Herausgegeben von Rita Aldenhoff-Hübinger und Edith Hanke

Max Weber

Reihe: Ausgewählte Briefe


Mohr
EAN: 9783161575167 (ISBN: 3-16-157516-4)
294 Seiten, hardcover, 15 x 22cm, April, 2020

EUR 29,00
alle Angaben ohne Gewähr

Umschlagtext
Die Gelehrtenbriefe führen direkt in die Werkstatt des Wissens eines der bedeutendsten Denker der Moderne. Sie geben nicht nur Einblicke in das Leben eines herausragenden Gelehrten, sie sind zugleich Ausdruck einer reichen bildungsbürgerlichen Brief- und Kommunikationskultur.
Rezension
„Der Politiker soll und muß Kompromisse schließen. Aber ich bin von Beruf: Gelehrter. […] Der Gelehrte darf keine Kompromisse schließen und „Unsinn“ nicht decken.“, schreibt Max Weber (1864-1920) in seinem Brief vom 14.4.1920 an den Vorsitzender der Deutschen Demokratischen Partei, Carl Petersen.

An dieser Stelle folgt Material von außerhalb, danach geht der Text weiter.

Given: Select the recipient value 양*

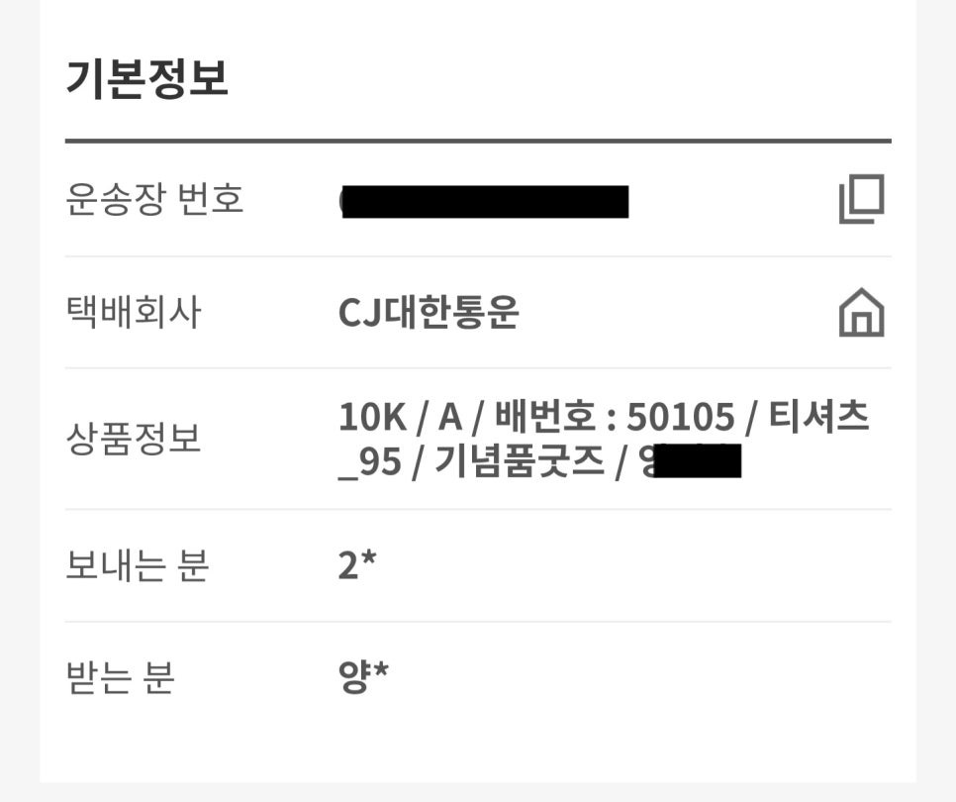Looking at the screenshot, I should [x=363, y=677].

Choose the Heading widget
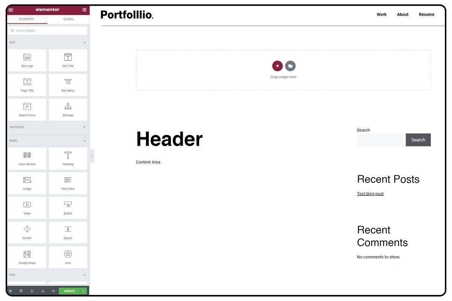[68, 158]
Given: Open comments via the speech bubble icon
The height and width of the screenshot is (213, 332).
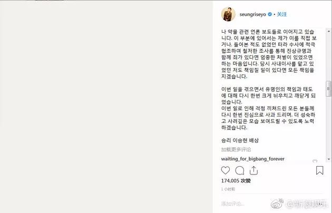Looking at the screenshot, I should point(240,170).
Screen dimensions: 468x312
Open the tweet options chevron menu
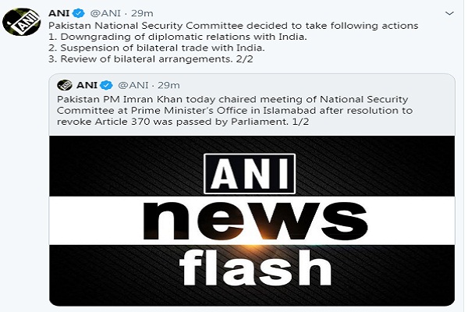pos(449,13)
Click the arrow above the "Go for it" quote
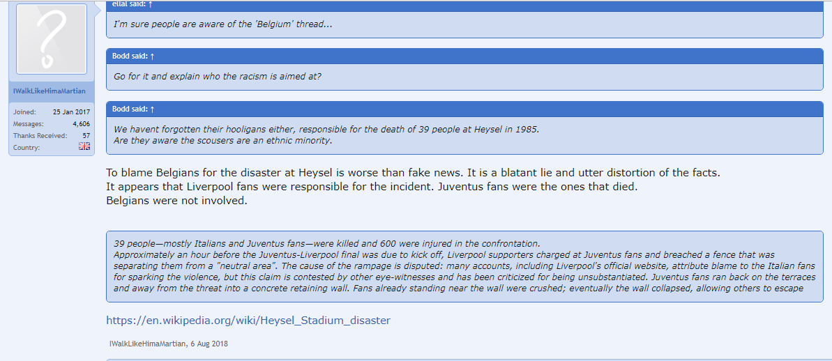832x361 pixels. coord(152,56)
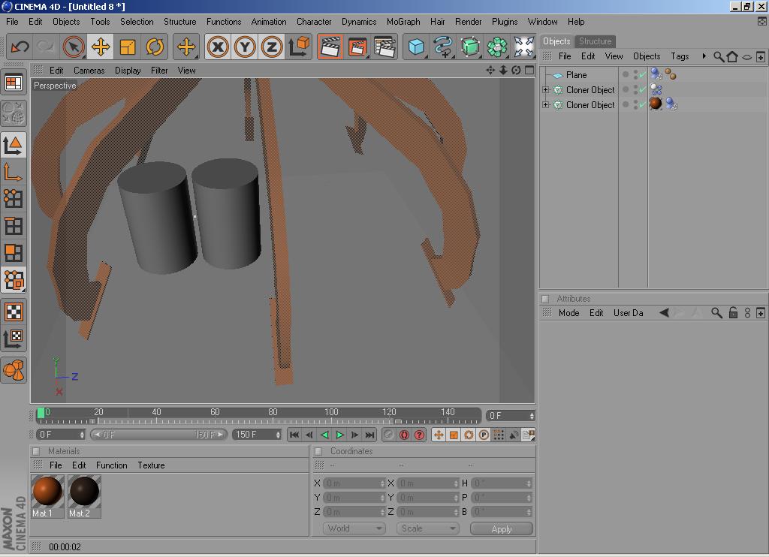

Mit dieser berufsethischen Position begründet der ab 1919 in München wieder tätige Professor für Gesellschaftswissenschaft, Wirtschaftsgeschichte und Nationalökonomie seinen Rückzug aus der Politik. Von 1903 bis 1918 lebte der homo politicus als Privatgelehrter in Heidelberg, nachdem er seine dortige Professur für Nationalökonomie aufgegeben hatte. Der Soziologe verfasste weltweit bekannte Schriften wie „Wissenschaft als Beruf“(1917/19), „Politik als Beruf“(1919), die religionssoziologische Studie „Die protestantische Ethik und der Geist des Kapitalismus“(1904/05, 1920 überarbeitet) oder das posthum erschienene Opus Magnum „Wirtschaft und Gesellschaft“(1921/22).
Dem Tübinger Verlag Mohr Siebeck kommt das Verdienst zu, von 1984 bis 2019 in einer historisch-kritischen Edition alle Schriften Webers der Wissenschaft und der Öffentlichkeit zugänglich zu machen. Die Max Weber-Gesamtausgabe (MWG) enthält 25 Bände „Schriften und Reden“, 7 Bände „Vorlesungen und Vorlesungsnachschriften“ sowie 11 Bände „Briefe“. Von den über 3500 Briefen, Karten und Brieffragmenten wurden für den Band „Max Weber. Gelehrtenbriefe 1878-1920“ von Rita Aldenhoff-Hübinger (*1954) und Edith Hanke (*1962) 107 ausgewählt, die Aufschluss geben über das Gelehrtenleben des Wissenschaftlers und seine intellektuelle Verarbeitung der „klassischen Moderne“. Gegliedert sind die Briefe in dem bei Mohr Siebeck erschienenen Buch nach drei Gruppen: „Lebensführung“, „Politik“ und „Wissenschaft“. Unter den Briefdokumenten entdeckt man manchen kulturwissenschaftlichen Schatz.
Genannt seien hier nur, neben dem Brief an den DDP-Vorsitzenden, Webers Kritik am „Scheinconstitutionalismus“ des wilhelminischen Deutschland (Brief an Friedrich Naumann vom 14.12.1906), seine Aufforderung an Erich Ludendorff, sich vor einem Gericht zu verantworten (Brief an den General vom 14.5.1919), seine Kritik an Freuds Psychoanalyse (Brief an Else Jaffé vom 13.9.1907) oder seine Kritik an der Dichtung Stefan Georges (Brief an Dora Jellinek vom 9.6.1910). Webers Briefe an den neukantianischen Philosophen Heinrich Rickert sind für das Verständnis seiner Soziologie hilfreich, werden in ihnen doch zentrale Begriffs seines Grundriss wie „Idealtypus“(14.6.1904), „Werthprobleme“(24.7.1911) oder „soziales Handeln“(26.4.1920) thematisiert. Besondere Erwähnung verdient noch die hervorragende Einleitung in dem Band der „Gelehrtenbriefe“ von dem renommierten Kulturhistoriker Gangolf Hübinger.
Lehrkräfte der Fächer Geschichte oder Politik lädt der vorliegende zweite Band „Ausgewählter Briefe“ Max Webers – der erste trägt den Titel „Reisebriefe 1877-1914“– ein, in ihrem Unterricht oder besser in einem fächerübergreifenden Projekt den Gelehrten Max Weber und sein Werk zu würdigen.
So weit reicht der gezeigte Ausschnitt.